The complement system comprises the frontline of the innate immune system. Triggered by pathogenic surface patterns in different pathways, the cascade concludes with the formation of a membrane attack complex (MAC; complement components C5b to C9) and C5a, a potent anaphylatoxin that elicits various inflammatory signals through binding to C5a receptor 1 (C5aR1). Despite its important role in pathogen elimination, priming and recruitment of myeloid cells from the immune system, as well as crosstalk with other physiological systems, inadvertent activation of the complement system can result in self-attack and overreaction in autoinflammatory diseases. Consequently, it constitutes an interesting target for specialized therapies.
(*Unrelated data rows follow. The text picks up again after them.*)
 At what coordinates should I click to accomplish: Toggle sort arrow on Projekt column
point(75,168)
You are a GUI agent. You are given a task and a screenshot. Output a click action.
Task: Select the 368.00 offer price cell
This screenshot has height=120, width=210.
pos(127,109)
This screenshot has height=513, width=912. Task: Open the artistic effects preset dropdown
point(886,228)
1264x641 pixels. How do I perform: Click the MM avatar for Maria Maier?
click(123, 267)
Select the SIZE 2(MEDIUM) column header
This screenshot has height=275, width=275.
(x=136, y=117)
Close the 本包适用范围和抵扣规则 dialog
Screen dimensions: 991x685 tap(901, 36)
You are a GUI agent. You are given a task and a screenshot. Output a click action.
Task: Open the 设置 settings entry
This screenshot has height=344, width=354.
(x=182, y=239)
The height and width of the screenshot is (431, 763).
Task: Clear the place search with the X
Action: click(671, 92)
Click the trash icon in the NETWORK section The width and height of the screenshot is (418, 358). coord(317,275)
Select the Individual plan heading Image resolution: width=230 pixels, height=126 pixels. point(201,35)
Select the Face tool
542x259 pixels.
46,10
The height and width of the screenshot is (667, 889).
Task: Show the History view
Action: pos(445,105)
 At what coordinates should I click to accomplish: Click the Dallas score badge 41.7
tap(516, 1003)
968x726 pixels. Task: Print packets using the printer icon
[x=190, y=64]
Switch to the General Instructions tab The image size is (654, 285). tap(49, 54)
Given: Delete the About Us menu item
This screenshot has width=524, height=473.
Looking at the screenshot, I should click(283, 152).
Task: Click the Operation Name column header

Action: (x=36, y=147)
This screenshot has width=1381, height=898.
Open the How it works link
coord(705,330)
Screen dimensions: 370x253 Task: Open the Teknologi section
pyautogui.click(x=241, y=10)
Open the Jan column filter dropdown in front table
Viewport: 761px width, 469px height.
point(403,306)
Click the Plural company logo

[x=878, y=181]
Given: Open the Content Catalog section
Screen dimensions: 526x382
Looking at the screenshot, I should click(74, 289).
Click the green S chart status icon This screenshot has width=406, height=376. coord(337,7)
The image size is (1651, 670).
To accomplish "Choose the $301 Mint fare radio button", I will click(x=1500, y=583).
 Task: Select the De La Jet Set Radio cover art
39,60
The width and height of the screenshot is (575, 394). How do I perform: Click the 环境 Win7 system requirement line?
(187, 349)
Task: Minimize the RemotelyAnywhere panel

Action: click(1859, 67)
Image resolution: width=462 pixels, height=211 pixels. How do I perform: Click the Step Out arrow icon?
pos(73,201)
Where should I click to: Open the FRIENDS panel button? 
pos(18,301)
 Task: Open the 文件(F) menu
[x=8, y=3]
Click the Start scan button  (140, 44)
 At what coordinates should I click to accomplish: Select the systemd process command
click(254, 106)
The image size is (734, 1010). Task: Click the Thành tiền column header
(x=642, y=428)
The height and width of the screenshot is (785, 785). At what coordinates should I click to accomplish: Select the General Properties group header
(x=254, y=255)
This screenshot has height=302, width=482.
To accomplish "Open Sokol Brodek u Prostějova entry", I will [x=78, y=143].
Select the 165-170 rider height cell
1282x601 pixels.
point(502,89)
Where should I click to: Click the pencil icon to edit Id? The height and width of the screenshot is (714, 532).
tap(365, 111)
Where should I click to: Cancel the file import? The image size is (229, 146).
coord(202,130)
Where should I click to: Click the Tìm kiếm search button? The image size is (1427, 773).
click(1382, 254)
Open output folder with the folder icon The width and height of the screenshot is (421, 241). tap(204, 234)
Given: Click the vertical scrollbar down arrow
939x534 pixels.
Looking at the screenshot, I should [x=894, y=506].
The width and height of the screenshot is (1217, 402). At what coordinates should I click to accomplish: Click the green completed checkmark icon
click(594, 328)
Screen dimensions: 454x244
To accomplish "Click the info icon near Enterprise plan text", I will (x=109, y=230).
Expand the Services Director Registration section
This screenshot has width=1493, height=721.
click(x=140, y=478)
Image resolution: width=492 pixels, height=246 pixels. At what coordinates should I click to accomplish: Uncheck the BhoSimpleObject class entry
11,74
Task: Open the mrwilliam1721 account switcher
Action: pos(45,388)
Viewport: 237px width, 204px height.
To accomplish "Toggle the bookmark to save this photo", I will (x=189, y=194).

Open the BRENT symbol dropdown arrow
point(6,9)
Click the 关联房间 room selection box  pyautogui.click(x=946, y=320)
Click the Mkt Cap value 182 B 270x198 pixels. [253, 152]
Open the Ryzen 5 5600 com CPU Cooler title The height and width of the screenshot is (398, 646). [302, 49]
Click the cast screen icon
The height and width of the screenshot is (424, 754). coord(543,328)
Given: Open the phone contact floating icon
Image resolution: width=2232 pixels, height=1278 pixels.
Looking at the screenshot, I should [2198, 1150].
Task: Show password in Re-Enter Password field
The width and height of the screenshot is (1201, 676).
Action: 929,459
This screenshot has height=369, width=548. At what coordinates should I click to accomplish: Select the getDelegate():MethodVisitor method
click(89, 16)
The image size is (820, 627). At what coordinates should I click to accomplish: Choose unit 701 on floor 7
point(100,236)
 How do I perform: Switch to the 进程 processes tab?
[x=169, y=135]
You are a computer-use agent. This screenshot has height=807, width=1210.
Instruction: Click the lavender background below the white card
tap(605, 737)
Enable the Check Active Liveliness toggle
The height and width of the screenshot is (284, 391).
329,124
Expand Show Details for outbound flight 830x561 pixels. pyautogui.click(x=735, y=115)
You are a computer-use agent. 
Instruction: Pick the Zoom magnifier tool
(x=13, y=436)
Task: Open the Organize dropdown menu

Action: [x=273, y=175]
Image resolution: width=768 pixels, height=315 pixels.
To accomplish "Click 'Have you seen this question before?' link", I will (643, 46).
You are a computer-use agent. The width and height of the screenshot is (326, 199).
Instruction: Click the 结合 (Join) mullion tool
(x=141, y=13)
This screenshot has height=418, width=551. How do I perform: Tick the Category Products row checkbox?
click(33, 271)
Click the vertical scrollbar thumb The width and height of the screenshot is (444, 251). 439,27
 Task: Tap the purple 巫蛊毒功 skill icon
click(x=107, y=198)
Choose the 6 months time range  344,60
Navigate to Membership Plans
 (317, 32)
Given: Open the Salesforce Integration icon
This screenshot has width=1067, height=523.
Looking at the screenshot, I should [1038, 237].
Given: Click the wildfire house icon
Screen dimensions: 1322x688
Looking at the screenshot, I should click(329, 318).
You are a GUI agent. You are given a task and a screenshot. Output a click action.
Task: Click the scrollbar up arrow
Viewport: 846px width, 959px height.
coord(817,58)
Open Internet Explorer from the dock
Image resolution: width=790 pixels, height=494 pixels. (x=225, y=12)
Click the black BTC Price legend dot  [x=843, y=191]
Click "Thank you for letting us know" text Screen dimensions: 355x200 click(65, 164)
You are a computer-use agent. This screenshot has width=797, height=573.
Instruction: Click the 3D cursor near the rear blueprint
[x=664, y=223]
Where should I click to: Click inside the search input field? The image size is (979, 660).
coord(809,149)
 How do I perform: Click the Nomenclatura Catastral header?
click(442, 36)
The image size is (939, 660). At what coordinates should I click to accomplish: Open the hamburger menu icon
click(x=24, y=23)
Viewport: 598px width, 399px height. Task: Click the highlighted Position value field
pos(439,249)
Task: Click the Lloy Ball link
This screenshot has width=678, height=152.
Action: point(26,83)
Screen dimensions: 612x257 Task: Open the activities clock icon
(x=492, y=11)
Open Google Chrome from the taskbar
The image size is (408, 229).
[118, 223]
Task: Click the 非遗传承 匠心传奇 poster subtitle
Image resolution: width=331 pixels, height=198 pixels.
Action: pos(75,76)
The paradigm of safe and efficacious terminal complement pathway inhibition has been demonstrated by the approval of eculizumab in paroxysmal nocturnal hematuria. In addition, complement contribution in rare kidney diseases, such as lupus nephritis, IgA nephropathy, atypical hemolytic uremic syndrome, C3 glomerulopathy, or antineutrophil cytoplasmic antibody-associated vasculitis has been demonstrated. This review summarizes the involvement of the terminal effector agents of the complement system in these diseases and provides an overview of inhibitors for complement components C5, C5a, C5aR1, and MAC that are currently in clinical development. Furthermore, a link between increased complement activity and lung damage in severe COVID-19 patients is discussed and the potential for use of complement inhibitors in COVID-19 is presented.